« J’me marre doucement »

 

« Je voulais montrer aux gens que ceux qui se trouvent au plus bas de l’échelle de l’humanité peuvent avoir en eux la ressource pour l’abnégation suprême. » Si Browning finit par abandonner la dimension féminine du mélodrame, c’est parce qu’il a trouvé une voie encore plus originale : l’homme mutilé. Qu’est-ce qu’un homme ? C’est Lon Chaney qui inspirera à Tod Browning ce personnage d’homme d’autant plus homme que l’épanouissement de sa masculinité lui est refusée. Solitaire et sombre, abandonné et éclopé, malheureux, ténébreux, mais soudain parcouru par la pure lumière de l’amour désintéressé. Au travers de ces personnages d’hommes mutilés, Tod Browning explore une vision de la grandeur humaine qui ne passe pas par un héroïsme viril et tapageur.
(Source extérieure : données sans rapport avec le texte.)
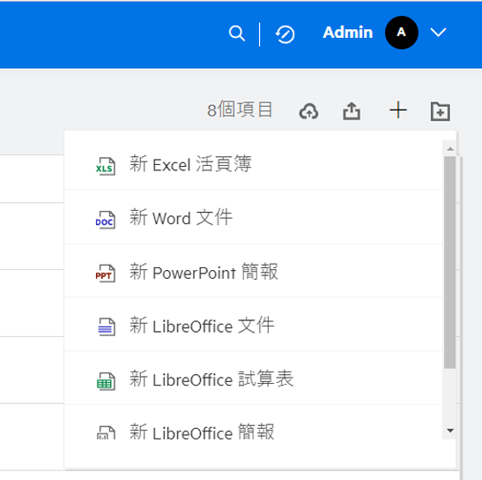Open the search magnifier icon

click(x=237, y=34)
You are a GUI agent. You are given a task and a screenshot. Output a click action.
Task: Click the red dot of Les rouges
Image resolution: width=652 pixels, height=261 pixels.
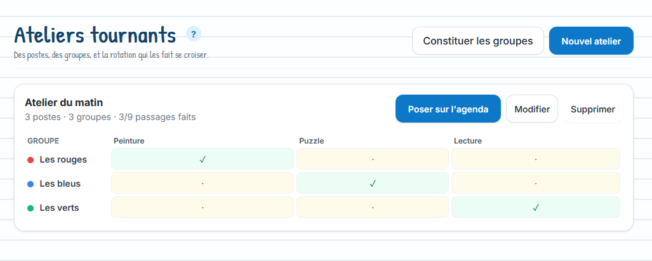(x=30, y=160)
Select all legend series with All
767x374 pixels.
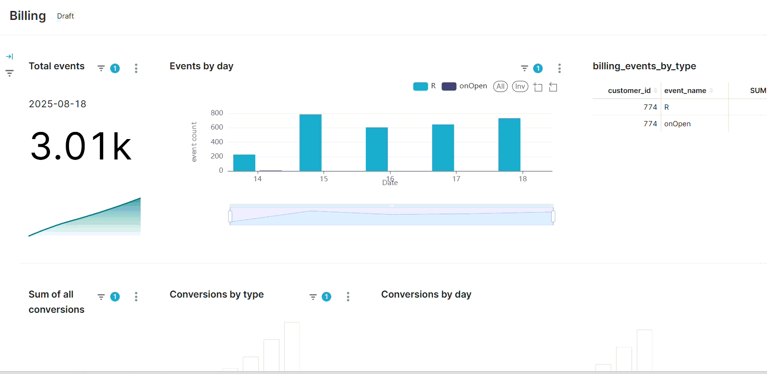tap(500, 86)
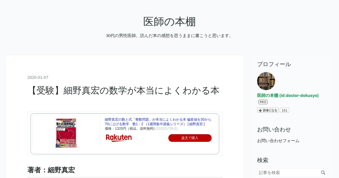Click the 161 reader count
339x178 pixels.
tap(284, 110)
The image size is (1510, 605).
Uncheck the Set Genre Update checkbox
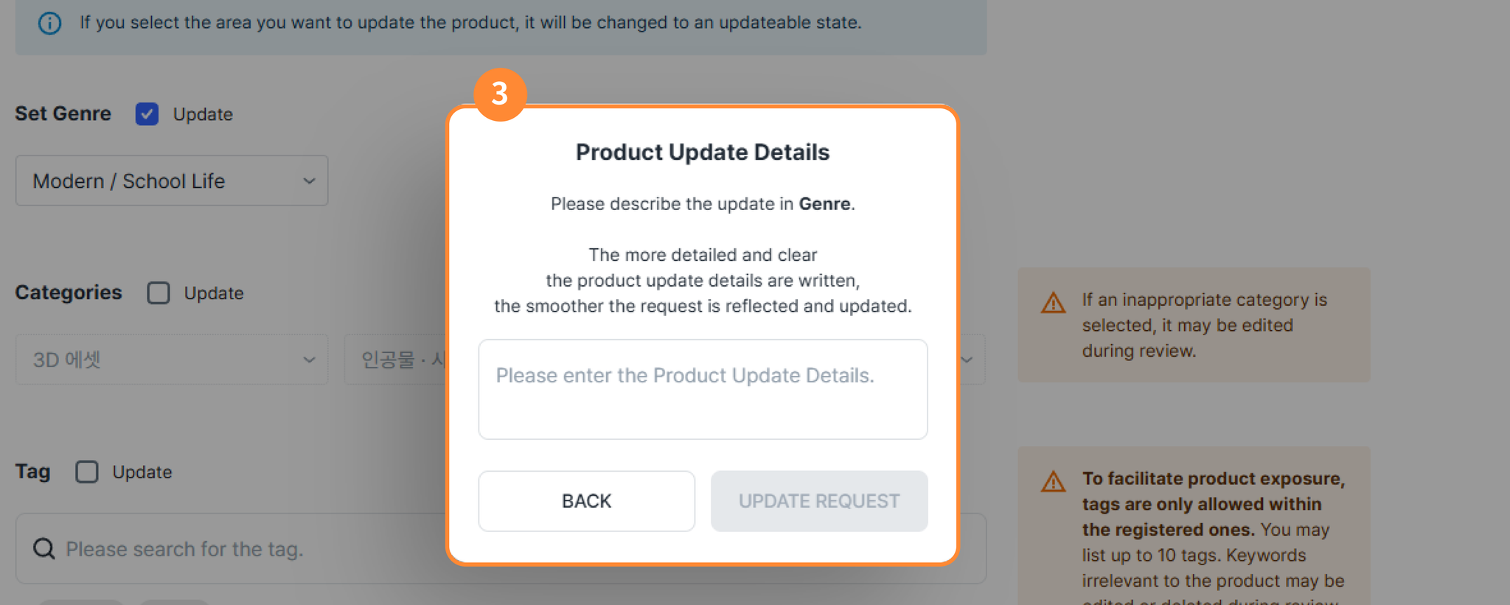147,114
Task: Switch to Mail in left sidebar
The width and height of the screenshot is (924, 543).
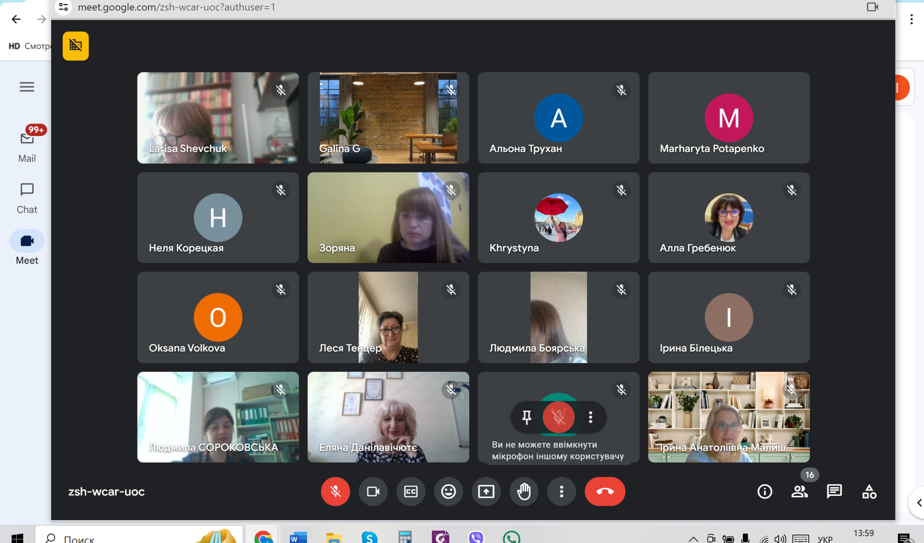Action: point(27,147)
Les héros joués par Lon Chaney dans ses films permettent à Browning une redéfinition puissante de ce qu’on entend par masculinité, qu’on confond trop avec la compétitivité sociale ou sexuelle. On ne sait toujours pas ce qu’est un homme… Chaney est l’épiphanie de l’homme portant une malédiction qui le dépasse. Il joue des êtres abîmés, non seulement physiquement mais par des choix de vie très discutables les ayant amenés dans des « zones grises », reniements ou trahisons, d’où, pourtant, on voit qu’une puissante lumière spirituelle continue à se dégager de leur personnalité.